Cultura depende de irrigação, adubação e condições climáticas favoráveis. Palmito industrializado rende um lucro a mais para o produtor

O palmito pupunha ganha cada vez mais espaço nas terras do oeste de São Paulo. A cultura pode ser um bom negócio para as pequenas propriedades e o resultado tem agradado os agricultores.

A pupunha ocupa uma área pequena em um lote no assentamento Polônia, em Mirante do Paranapanema. Mesmo sabendo que a espécie não é típica desta região do país, o agricultor José Tenório fez o plantio há cerca de três anos, apostando na cultura, e hoje tem 500 pés.

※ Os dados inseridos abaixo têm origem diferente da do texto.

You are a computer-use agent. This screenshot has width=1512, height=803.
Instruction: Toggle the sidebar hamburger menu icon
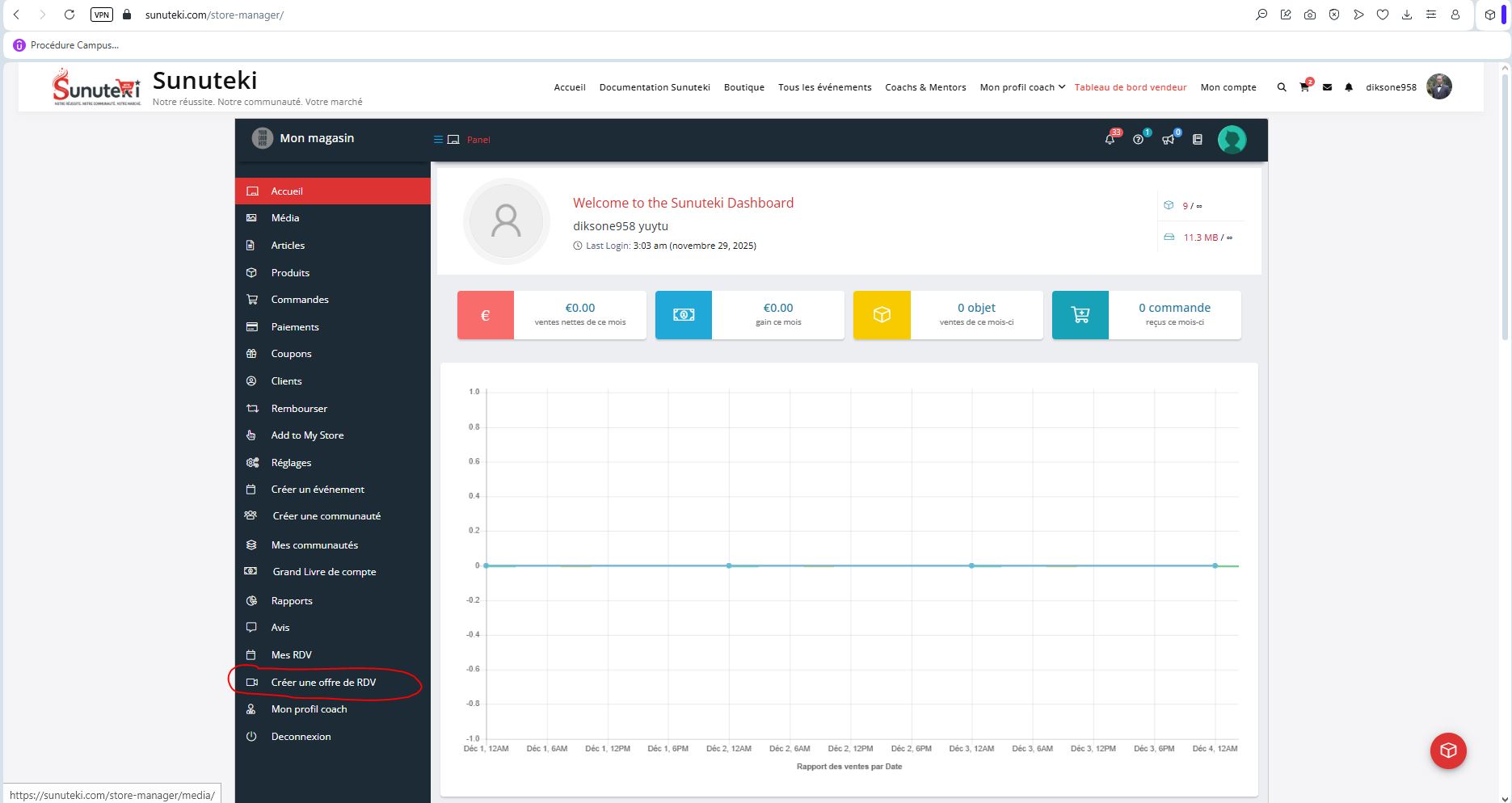point(438,140)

A pupunha já está no ponto de corte. Para retirar o palmito, o caule da palmeira é cortado bem próximo do chão e, aos poucos, Tenório vai tirando as cascas.

Embora seja uma espécie típica da Amazônia, produtores da região de Presidente Prudente se arriscam há muito tempo. Em apenas uma propriedade em Presidente Venceslau são quase 15 anos produzindo palmito.

Patrick Moreira agora está à frente da produção começada pelo pai. São quase 15 mil pés em pouco menos de um hectare de terra.

A experiência mostrou a ele que o sucesso da cultura depende de irrigação por, pelo menos, uma hora por dia, adubação, que pode ser feita inclusive com as folhas da pupunheira, e condições climáticas favoráveis. O palmito já industrializado rende um lucro a mais para o produtor. “A gente tem uma venda maior no final do ano, época de Dia das Mães, férias, nestes períodos vendemos bastante e temos que ter o produto disponível”, diz.

Os agricultores do assentamento em Mirante do Paranapanema, também já estão se organizando para beneficiar o palmito pupunha.